Users of the widely used open libraries ‘colors’ and ‘faker’ were taken aback when their apps, which used these libraries, printed nonsensical data and crashed. Some speculated that NPM libraries had been hacked, but there’s much more to the picture. Thousands of applications based on ‘colors’ and ‘faker’ were bricked by the developer of these libraries, who purposefully implemented an infinite loop.
On NPM alone, the colors library receives more than 20 million weekly downloads and is used by around 19,000 projects. On the other hand, ‘faker‘ has over 2,500 dependents and receives over 2.8 million weekly downloads on npm.

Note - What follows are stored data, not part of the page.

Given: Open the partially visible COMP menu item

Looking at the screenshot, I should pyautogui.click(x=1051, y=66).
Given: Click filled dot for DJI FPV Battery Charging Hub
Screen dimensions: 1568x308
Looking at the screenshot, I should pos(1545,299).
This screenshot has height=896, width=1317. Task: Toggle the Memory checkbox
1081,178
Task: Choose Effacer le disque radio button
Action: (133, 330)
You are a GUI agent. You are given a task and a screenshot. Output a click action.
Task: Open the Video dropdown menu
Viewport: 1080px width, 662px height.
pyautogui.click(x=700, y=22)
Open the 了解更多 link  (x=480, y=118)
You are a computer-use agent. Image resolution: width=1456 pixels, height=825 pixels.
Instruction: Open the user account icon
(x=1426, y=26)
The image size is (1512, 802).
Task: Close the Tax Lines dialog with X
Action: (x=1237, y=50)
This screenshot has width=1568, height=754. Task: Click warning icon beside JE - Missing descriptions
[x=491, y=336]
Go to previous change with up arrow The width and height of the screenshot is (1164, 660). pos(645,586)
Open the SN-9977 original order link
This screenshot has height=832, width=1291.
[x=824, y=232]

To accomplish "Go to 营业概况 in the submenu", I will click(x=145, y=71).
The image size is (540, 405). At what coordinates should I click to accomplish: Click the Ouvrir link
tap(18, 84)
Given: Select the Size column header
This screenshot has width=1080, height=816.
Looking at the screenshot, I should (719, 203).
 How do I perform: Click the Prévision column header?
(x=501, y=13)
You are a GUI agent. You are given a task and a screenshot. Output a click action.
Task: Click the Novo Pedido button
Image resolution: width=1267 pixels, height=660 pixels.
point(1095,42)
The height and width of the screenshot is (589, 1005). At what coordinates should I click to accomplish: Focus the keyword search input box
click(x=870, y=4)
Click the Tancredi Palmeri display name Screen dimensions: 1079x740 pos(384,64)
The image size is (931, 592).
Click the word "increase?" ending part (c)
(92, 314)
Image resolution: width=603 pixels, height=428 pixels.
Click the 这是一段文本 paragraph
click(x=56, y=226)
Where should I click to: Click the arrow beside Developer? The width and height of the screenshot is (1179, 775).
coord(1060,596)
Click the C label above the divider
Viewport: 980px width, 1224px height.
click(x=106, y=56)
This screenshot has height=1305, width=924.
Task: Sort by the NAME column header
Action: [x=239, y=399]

The developer of NPM libraries ‘colors’ (colors.js on GitHub) and ‘faker’ (faker.js on GitHub) purposefully put malicious changes in them, affecting millions of apps that rely on these libraries. Users of major open-source projects, such as Amazon’s Cloud Development Kit (aws-cdk), have recently been taken aback when their apps began printing gibberish messages on their consoles. These messages contained the text ‘LIBERTY LIBERTY LIBERTY’ followed by a string of non-ASCII characters.
Users first assumed that the ‘colors’ and ‘faker’ libraries used by these projects had been hacked. However, it appears that the developer behind colors and faker was the one who purposefully committed the code that resulted in the significant error. In version v1.4.44-liberty-2, the developer, named ‘Marak,’ introduced a “new American flag module” to the colors.js package, which they subsequently published to GitHub and npm.
For any apps that use ‘colors,’ the infinite loop generated in the code will remain running indefinitely, outputting the nonsense non-ASCII character sequence repeatedly on the console. Faker’s corrupted version ‘6.6.6’ was also released via GitHub and npm. “It’s come to our attention that there is a zalgo bug in the v1.4.44-liberty-2 release of colors,” mocked the developer. “Please know we are working right now to fix the situation and will have a resolution shortly.” Certain non-ASCII characters that seem glitchy are referred to as Zalgo text.
The developer’s purpose appears to be retaliation—against mega-corporations and commercial customers of open-source projects that heavily rely on free and community-powered software but, as per the developer, don’t contribute back to the community. Some in the open-source software community have applauded the developer’s efforts, while others have been surprised. GitHub has suspended the developer’s account.
In terms of the OSS sustainability problem, only time will tell what the future of open-source software involves. Meanwhile, users of the ‘colors’ and ‘faker’ NPM projects should ensure they aren’t running an unsafe version. One solution is to downgrade to an older version of colors (v1.4.0) and faker (v5.5.3).